Le violoniste ne bougea pas.

— Vous allez m’aider, Monsieur Schligg. Vous allez reproduire ce dont vous avez déjà l’habitude, à ce que je vois, dit-il, l’index pointé vers le corps. Mon métier, enfin, en ce qui vous concerne, consiste à éliminer des obstacles. Tueur à gages si vous préférez. Mais je n’abats pas des victimes ordinaires. Pas toujours. Il faut savoir brouiller les pistes. Surtout, j’ai besoin de quelqu’un comme vous pour atteindre certaines cibles. Si vous saviez comme c’est dur de tuer une femme…

— Mais vous venez de le faire ! Vous êtes dingue si vous croyez que je vais tuer pour vous ! hurla-t-il, sidéré, poussé par ses dernières forces.

— Bien sûr, vous ne tuerez pas pour moi, affirma-t-il calmement tandis qu’il sortait un calepin de sa veste. Vous le ferez pour : Teresa Baden, Andréa Steinger… Mhh, non. Elles m’ont l’air d’être vos prochaines victimes. J’ai aussi noté un certain Jakob Shahn. Peut-être que vous tenez à votre mentor ?

Le visage de Franz se décomposait à chaque nom prononcé.

— Nous possédons tous un talon d’Achille, Monsieur Schligg, pour l’instant je n’ai que ceux-là, mais j’en trouverai d’autres. Et s’il n’y a personne et que vous ne m’aidez pas, je ne vous offrirai pas une mort rapide. À votre place, j’accepterais le marché. De toute façon, vous n’avez pas d’option alternative. Je m’occupe du nettoyage et vous payerez le moment venu.

Le violoniste soupira et regarda Émilie, fixant le torchon teinté de rouge carmin. Si lui ne pouvait pas disparaître, au moins il voulait se débarrasser de cette vision d’horreur. Il se vit obligé d’accepter, pas d’autre choix.

— D’accord, j’accepte.

— Excellent ! s’exclama Karl avec un large sourire que la cicatrice à la lèvre rendait diabolique. Dans ce cas, il faudra me faire confiance et partir d’ici. Revenez demain, demandez vos clés au nouveau gardien. Vous aurez de mes nouvelles le moment venu.
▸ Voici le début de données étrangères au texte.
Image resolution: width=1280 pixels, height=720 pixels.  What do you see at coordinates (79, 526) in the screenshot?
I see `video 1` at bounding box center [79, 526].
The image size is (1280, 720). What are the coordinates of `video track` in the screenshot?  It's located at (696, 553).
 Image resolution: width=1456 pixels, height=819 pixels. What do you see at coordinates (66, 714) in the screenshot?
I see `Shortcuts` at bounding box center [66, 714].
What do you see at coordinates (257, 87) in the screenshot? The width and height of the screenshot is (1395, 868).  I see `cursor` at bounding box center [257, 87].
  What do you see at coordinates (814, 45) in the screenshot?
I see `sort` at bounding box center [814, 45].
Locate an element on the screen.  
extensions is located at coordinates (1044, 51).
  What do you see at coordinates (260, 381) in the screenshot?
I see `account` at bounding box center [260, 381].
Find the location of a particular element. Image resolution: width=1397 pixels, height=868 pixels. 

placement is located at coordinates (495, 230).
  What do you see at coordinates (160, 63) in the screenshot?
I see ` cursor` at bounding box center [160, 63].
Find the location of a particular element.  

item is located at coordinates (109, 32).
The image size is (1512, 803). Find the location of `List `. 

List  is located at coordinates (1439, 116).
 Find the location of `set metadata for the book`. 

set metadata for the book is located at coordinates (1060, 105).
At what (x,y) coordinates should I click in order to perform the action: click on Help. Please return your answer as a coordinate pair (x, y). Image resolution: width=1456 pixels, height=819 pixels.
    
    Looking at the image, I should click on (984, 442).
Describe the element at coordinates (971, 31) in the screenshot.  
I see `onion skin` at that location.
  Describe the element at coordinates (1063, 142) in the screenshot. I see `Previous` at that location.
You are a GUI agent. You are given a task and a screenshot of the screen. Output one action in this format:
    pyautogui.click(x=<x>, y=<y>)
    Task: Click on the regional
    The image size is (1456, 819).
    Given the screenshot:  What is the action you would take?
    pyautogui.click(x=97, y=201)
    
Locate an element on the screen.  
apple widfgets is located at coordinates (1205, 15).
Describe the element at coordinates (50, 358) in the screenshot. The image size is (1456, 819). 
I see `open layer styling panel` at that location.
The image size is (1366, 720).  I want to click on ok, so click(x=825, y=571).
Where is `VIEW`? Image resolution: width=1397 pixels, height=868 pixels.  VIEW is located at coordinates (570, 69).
Karl tendit la main comme s’ils avaient conclu un marché. Franz refusa de la serrer. Il cherchait du temps pour réfléchir et trouver une issue, un moyen d’échapper à cette sinistre transaction. Il ramassa le reste de ses affaires et se rhabilla, oubliant sa pudeur, son esprit occupé par ce qu’il venait de vivre. Un crime raté, un cadavre chez lui et un individu chargé du nettoyage ? Un inconnu, tueur à gages, qui plus est. Que pouvait-il se passer d’autre ? Il posa ses clés sur le bar de la cuisine et sortit silencieusement.